Testing Conviction Part of Faith Journey

By Mariam Khan

November 30, 2012

At the time I decided to wear the Hijab to school I did not realize the impact it would have on my life. It was as if my conviction was being tested.

There's a verse in the Quran that says: "Do people think they'll be left alone saying `We believe' and that they will not be tested?"

I realize now that being tested is a necessary process that solidifies one's belief.

Among young children, finer details often go unnoticed. As a kindergartner, I didn't think about the effects my decisions would have on the rest of my life. I went crazy on the jungle gym and scribbled during art, not worrying if what I was doing might affect my relationship with my peers.

I was comfortable enough in my own skin that I felt no matter what, there was no way things could change. It's crazy the things we don't appreciate when we're busy waiting to grow up.

However, change means taking responsibilities and finding your inner conviction.

I grew up in a small town in Connecticut where there were few Muslims. There was a mosque in a neighbouring city where my family was active in the Islamic and interfaith communities, so I had a good amount of exposure to Islam.

I understood what my beliefs were and how to fulfil them as much as a kid in elementary school could.

I began to wear my Hijab at the end of first grade with the support of my family and my first-grade teacher, Mrs. Q.

Hijab is a practice of modesty and privacy in Islam. It's more than the act of covering one's body; it's the act of identifying oneself as a Muslim, which affects how one carries oneself.

Covering one's body practically demands respect because it requires that judgment should not solely be based on one's beauty, but rather on intellect and the content of the heart.

I think there is something quite "feminist" about that.

Projecting this outward aspect of my religion is definitely a challenge in America, where our beliefs are not reflected in the best light and are under much scrutiny.

As a 7-year-old, people would marvel at the fact that I was already wearing a Hijab to school. But this seemed completely natural to me, since for as long as I could remember my mom wore the Hijab.

Initially, my classmates were curious and inquisitive about the Hijab, yet accepting. But by time I reached third and fourth grade, the affects of 9/11 had sunk into the hearts of everyone around me.

My classmates took on a decidedly negative attitude toward my wearing the Hijab that was completely surprising.
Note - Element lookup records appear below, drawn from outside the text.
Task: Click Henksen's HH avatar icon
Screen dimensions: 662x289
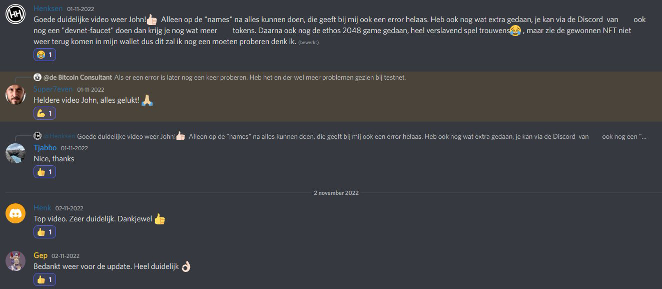Action: coord(16,15)
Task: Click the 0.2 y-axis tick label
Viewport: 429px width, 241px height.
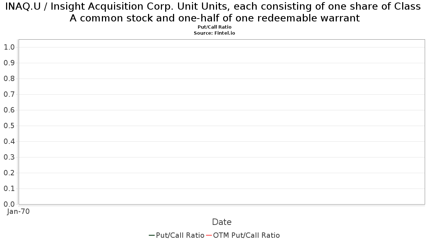Action: (9, 173)
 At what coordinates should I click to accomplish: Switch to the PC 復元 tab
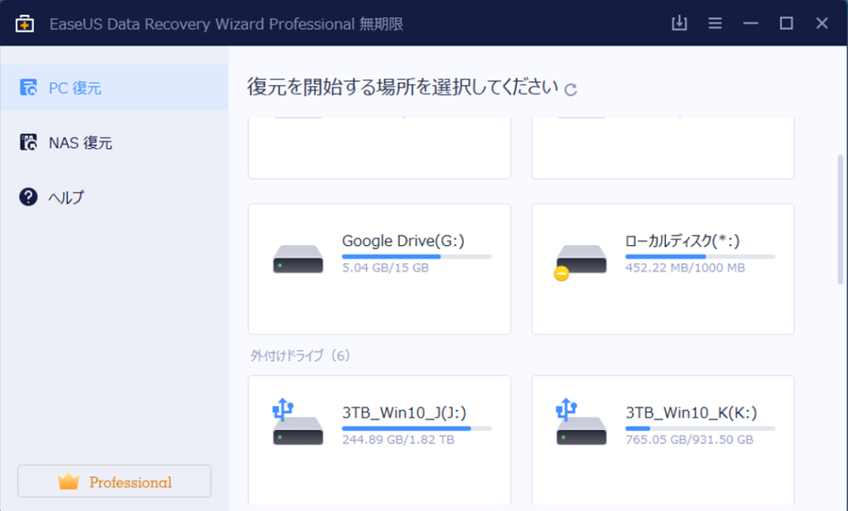[80, 86]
They were at that age where they could spit out what they hear their parents or others say without a second thought. It was both shocking and disheartening.

In the face of this difficult test I didn't want to take off the Hijab but blamed my mom for "tricking" me into wearing it.

By the time middle school came around, my peers were used to the way I dressed and it became old news. Now my relationship with those kids who may have said some unkind words has evolved to the point where we can be friends.

It was also during this time that I formed a more concrete understanding of the reasons why I must wear the Hijab. While I made this pivotal decision without being truly informed, my understanding of my faith evolved to a point where I am not willing to compromise, regardless of the daily struggles due to the views of others.

I hope when my past teachers and classmates see negative things on the news about what Muslims are doing, or hear negative comments about Islam, they may recall that first Muslim girl they met, studying and laughing with her friends.

I hope they conclude that no stereotype or generalization can accurately define an entire religion.

In retrospect, delaying wearing the Hijab could have resulted in me succumbing to peer pressure. I hold the highest respect for those girls who start wearing their Hijab later in life. I understand how difficult it is to break away from societal norms to fulfil one's faith.

Although I grew up within a religious atmosphere, I still had to make a conscious decision that practicing my religion was something I wanted to pursue.

I believe religion isn't an inheritance but is an active decision, and testing is essential in that process.

Mariam Khan is a member of Baitul Mukarram Masjid of Greater Danbury and is a freshman at St. John's University.